--- START OF Excerpted text ---

An engine 304 has an engine output drive shaft 305 which is inserted through an orifice 310 in the top wall 301. The input 330 (FIG. 3) of the pulley 322 accepts and is directly coupled to the engine output drive shaft 305. The input 330 and the engine output drive shaft 305 may be splined, have a key channel, be connected with a friction fit, and the like. The engine 304 may be attached to the top wall 301 with fasteners 113 which may be bolts, screws or other known fasteners.

First and second accessory drive shafts 110 and 112 extend from the first and second pulleys 324 and 326 outwardly through orifices 314 and 315, respectively, in the bottom wall 302. The first and second accessory drive shafts 110 and 112 may be splined, smooth, tension fit, friction fit, have a key channel, tightened via a set screw or locking screw, or any other interconnection known to those skilled in the art. First and second pump hubs 336 and 338 are securely fastened to the bottom wall 302, such as with one or more fasteners 316 and 317. The first and second accessory drive shafts 110 and 112 extend through and beyond the first and second pump hubs 336 and 338.

First and second accessory units 306 and 308 have inputs 318 and 319 for accepting and coupling to the first and second accessory drive shafts 110 and 112. In addition to the coupling describe above, the inputs 318 and 319 may provide a tapered fit to tighten down on the first and second accessory drive shafts 110 and 112. The first and second accessory units 306 and 308 are removable, or detachable, and may be coupled and un-coupled to the first and second pump hubs 336 and 338 with first and second coupling mechanisms 337 and 339. The first and second coupling mechanisms 337 and 339 may be the same or different from one another. For example, first and second coupling mechanisms 337 and 339 may be a pump or accessory clamp and may be coupled to and uncoupled from a pump hub by hand without the use of a tool. Alternatively, a ¼ turn clamping action may be used, actuated by putting the first coupling mechanism 337 of the first accessory unit 306 against the first pump hub 336 and turning it a ¼ turn to attach. Alternatively, the turning and clamping action could be anywhere from 1/1000 of a turn to 10 or more turns to attach the first accessory unit 306. The first coupling mechanism 337 may be snapped onto the first pump hub 336, attached by using a cam and/or cam lock, use of a threaded collar fastening onto the first pump hub 336, use of a ring which tightens as the ring is slid onto the first pump hub 336, or any other method or mechanism of coupling and un-coupling the first accessory unit 306 and the first pump hub 336 quickly and efficiently may be used. Optionally, an adapter (not shown) may be used to allow the interconnection between the first pump hub 336 and the first accessory unit 306.

--- END OF Excerpted text ---
--- START OF Supplied material ---

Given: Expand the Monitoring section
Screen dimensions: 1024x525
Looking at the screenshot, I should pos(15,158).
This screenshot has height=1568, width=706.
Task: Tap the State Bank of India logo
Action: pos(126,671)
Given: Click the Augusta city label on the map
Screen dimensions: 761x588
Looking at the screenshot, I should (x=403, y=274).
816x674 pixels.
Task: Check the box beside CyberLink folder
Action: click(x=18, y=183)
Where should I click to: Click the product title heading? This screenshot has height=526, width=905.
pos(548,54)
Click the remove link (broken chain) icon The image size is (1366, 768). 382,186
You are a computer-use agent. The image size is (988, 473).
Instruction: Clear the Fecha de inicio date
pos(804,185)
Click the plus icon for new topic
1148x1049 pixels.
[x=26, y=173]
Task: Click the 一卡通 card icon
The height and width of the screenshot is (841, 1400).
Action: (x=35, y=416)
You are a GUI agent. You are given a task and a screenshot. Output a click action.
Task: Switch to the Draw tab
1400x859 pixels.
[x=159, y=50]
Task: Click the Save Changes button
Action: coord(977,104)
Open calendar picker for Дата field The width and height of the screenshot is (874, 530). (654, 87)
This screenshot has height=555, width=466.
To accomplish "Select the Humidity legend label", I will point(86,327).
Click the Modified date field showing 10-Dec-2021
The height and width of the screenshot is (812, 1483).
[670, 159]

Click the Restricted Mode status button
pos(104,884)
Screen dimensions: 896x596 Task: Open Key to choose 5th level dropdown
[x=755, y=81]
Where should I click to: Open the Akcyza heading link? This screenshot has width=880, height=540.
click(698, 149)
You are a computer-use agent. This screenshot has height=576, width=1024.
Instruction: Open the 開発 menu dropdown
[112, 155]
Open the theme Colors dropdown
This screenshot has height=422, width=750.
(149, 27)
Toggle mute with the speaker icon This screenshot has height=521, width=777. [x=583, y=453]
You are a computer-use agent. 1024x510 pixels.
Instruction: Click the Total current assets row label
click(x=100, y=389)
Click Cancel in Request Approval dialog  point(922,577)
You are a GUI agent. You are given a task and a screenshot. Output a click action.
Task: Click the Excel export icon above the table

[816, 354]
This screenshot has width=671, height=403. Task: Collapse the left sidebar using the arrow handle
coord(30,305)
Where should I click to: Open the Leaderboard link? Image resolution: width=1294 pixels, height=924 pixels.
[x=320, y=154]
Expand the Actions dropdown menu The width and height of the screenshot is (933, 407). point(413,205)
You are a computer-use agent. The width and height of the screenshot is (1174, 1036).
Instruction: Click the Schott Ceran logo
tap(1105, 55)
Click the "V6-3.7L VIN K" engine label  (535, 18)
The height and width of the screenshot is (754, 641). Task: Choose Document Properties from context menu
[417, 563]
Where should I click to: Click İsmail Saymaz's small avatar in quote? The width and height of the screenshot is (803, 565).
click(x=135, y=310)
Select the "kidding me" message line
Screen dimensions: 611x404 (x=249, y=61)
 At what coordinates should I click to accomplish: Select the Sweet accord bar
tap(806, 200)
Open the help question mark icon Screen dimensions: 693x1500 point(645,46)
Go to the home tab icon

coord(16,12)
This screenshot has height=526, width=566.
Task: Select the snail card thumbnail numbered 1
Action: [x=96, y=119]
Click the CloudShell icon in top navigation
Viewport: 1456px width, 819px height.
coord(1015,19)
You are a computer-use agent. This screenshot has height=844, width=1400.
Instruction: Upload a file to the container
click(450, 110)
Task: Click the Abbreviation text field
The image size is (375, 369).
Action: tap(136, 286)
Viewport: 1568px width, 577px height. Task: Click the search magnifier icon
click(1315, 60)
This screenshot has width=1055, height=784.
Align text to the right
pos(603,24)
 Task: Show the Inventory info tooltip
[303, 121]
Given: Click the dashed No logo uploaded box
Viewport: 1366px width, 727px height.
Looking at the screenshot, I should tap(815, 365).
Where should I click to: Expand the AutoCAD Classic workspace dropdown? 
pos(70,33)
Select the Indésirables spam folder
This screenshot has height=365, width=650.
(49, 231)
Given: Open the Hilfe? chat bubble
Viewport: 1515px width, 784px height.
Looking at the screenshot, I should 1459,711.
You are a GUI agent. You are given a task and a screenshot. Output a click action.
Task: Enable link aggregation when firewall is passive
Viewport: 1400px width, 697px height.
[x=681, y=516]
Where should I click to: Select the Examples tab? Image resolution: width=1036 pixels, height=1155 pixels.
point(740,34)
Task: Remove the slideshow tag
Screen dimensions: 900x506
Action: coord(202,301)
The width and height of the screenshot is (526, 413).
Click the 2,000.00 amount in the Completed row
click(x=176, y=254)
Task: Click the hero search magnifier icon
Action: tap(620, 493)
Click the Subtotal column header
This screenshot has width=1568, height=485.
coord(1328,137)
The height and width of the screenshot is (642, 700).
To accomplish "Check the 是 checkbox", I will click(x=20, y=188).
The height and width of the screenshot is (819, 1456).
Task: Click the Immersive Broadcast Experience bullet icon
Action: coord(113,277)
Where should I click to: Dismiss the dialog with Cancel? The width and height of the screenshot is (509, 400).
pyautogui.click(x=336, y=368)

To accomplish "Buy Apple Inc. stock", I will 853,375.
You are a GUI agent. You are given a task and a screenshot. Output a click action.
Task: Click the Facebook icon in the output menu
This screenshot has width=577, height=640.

--- END OF Supplied material ---

◆ What to produce
Transcribe everything in the accessory drive text from "First and second accessory drive shafts 110 and 112 extend from" down to "336 and 338.".

◆ Solution to this problem
First and second accessory drive shafts 110 and 112 extend from the first and second pulleys 324 and 326 outwardly through orifices 314 and 315, respectively, in the bottom wall 302. The first and second accessory drive shafts 110 and 112 may be splined, smooth, tension fit, friction fit, have a key channel, tightened via a set screw or locking screw, or any other interconnection known to those skilled in the art. First and second pump hubs 336 and 338 are securely fastened to the bottom wall 302, such as with one or more fasteners 316 and 317. The first and second accessory drive shafts 110 and 112 extend through and beyond the first and second pump hubs 336 and 338.